Making Sure I could Get Home

I can be a silly, irrational sod sometimes, or perhaps I have too much time on my hands, but today I felt that I needed to exorcise the demons of yesterday. The fact that I wasn’t able to get myself back from Battersea without trouble and without help bugged me. All the tube stations on my route home had been marked as accessible, so it shouldn’t have been a problem to get myself home. Just to make absolutely sure, this afternoon I took another trip to the power station and back. I got the bus to Woolwich and then the Lizzie Line to Tottenham Court Road; then I found my way to the Northern Line, making sure I found the right spot on the platform. In the end it wasn’t a problem , and I was in Battersea in less than an hour. Then, after an hour or so exploring Battersea and it’s very pretty riverside park, I made exactly the same trip home, all without a problem.
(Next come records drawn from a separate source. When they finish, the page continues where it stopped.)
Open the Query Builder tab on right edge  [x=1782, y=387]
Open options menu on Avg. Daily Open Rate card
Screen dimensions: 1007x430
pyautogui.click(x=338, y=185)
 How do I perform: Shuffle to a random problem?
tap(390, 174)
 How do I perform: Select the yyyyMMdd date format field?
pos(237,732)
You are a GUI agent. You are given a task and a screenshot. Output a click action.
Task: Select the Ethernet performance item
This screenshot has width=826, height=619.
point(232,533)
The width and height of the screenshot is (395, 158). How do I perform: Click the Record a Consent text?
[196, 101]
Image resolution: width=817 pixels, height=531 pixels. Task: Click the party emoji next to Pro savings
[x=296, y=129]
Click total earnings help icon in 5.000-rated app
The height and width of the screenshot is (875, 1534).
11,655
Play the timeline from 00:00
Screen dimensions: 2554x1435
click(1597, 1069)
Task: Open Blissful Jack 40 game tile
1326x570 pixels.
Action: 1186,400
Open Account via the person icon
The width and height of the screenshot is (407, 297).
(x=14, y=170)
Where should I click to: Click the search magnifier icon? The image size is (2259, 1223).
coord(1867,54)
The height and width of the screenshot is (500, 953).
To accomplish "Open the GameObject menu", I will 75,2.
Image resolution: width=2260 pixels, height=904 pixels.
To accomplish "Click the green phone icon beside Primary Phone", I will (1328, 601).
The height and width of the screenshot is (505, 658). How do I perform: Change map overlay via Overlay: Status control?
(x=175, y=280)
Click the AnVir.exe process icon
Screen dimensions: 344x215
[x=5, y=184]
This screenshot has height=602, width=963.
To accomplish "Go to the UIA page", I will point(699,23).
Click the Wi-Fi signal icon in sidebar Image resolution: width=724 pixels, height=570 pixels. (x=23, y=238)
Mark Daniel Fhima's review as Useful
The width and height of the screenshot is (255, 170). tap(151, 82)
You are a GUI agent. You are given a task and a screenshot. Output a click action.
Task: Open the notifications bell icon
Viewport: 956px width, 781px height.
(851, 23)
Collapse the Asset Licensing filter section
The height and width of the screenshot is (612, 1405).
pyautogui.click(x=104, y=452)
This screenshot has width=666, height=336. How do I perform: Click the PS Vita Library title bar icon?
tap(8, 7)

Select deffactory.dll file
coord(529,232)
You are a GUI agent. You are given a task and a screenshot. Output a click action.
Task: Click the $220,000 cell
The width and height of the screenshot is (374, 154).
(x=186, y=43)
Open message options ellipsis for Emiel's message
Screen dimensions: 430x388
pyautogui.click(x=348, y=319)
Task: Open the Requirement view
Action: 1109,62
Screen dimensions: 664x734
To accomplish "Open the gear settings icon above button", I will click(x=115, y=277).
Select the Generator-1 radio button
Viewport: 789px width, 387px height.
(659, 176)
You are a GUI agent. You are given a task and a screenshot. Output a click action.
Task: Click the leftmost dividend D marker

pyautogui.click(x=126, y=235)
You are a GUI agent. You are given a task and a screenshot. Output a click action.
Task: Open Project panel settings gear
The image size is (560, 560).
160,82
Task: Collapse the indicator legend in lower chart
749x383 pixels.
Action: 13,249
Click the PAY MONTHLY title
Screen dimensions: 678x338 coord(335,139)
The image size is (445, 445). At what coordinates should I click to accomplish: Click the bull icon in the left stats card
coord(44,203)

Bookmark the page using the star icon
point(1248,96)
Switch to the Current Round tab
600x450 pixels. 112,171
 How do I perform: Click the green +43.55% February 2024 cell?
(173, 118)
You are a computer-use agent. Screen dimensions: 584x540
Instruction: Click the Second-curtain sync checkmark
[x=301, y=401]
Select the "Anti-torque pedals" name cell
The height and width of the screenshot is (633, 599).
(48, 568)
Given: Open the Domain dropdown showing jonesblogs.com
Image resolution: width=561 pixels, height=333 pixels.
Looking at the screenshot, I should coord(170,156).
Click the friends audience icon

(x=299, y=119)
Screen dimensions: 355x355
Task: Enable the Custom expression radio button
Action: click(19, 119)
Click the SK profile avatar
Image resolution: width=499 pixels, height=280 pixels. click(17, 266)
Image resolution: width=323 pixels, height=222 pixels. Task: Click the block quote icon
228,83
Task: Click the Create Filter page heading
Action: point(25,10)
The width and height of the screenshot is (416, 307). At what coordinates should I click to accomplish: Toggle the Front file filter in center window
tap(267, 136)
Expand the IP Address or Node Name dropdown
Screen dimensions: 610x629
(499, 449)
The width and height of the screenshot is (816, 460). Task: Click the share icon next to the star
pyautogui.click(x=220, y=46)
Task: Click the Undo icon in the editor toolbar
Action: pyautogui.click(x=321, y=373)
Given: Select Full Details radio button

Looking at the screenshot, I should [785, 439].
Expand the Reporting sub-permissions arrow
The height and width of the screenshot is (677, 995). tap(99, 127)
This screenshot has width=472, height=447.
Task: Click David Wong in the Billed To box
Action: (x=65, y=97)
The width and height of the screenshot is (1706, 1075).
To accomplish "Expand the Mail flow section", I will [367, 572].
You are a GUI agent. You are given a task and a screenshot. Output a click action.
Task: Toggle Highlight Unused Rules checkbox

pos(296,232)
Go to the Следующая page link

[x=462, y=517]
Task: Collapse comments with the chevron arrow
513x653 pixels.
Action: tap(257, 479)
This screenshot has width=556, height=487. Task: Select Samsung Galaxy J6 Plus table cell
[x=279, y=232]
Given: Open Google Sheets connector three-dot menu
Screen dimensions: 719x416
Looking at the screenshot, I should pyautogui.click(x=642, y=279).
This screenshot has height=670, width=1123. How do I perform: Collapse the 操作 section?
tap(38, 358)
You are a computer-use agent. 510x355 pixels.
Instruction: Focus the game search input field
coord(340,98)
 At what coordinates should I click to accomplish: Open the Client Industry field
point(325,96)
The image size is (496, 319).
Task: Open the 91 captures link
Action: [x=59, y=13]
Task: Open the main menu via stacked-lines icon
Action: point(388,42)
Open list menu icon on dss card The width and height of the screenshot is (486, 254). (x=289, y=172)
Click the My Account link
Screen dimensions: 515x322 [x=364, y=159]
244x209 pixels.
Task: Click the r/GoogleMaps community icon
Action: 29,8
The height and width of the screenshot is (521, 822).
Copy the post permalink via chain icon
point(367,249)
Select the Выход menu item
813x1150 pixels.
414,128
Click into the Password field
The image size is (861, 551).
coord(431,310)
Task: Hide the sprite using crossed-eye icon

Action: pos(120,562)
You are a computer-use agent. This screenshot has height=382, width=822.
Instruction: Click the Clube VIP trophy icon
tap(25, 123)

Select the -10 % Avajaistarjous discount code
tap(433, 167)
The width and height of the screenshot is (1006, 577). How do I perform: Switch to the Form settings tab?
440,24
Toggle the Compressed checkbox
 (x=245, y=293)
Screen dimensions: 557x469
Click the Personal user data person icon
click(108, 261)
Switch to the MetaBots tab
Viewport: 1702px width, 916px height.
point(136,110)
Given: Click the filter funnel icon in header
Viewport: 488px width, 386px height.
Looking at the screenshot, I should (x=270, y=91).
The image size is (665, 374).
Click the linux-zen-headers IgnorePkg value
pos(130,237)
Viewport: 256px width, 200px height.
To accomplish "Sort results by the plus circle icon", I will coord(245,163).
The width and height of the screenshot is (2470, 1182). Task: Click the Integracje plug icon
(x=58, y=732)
The fact remains, though, that I shouldn’t have had a problem yesterday: I shouldn’t need to be careful about which train carriage I get on, or which stations I can use. They should all be accessible.  Of course I know the issue is the older lines and stations: the newer lines, such as the Jubilee Line, DLR and Elizabeth Line are perfectly fine for the most part. It’s the older Victorian lines in central London which are the issue. As I wrote here, before it does anything else, before it starts work on any other major projects, London should update all its existing tube stations to make them more accessible. That’s obviously more easily said than done given how much work certain stations would require, and would probably cost more than putting on another Olympics, but the fact that so much of London’s public transport system remains totally inaccessible for people like me is completely unfair. While there’s no denying that an incredible amount of progress has already been made in the last two or three decades, as I found yesterday with my impromptu visit to Goodge Street, London has a vast amount of work still to do on this front. If it’s city council really cared about those of it’s citizens who use wheelchairs, surely before starting any other infrastructure projects, it would make sure what already exists is accessible to all.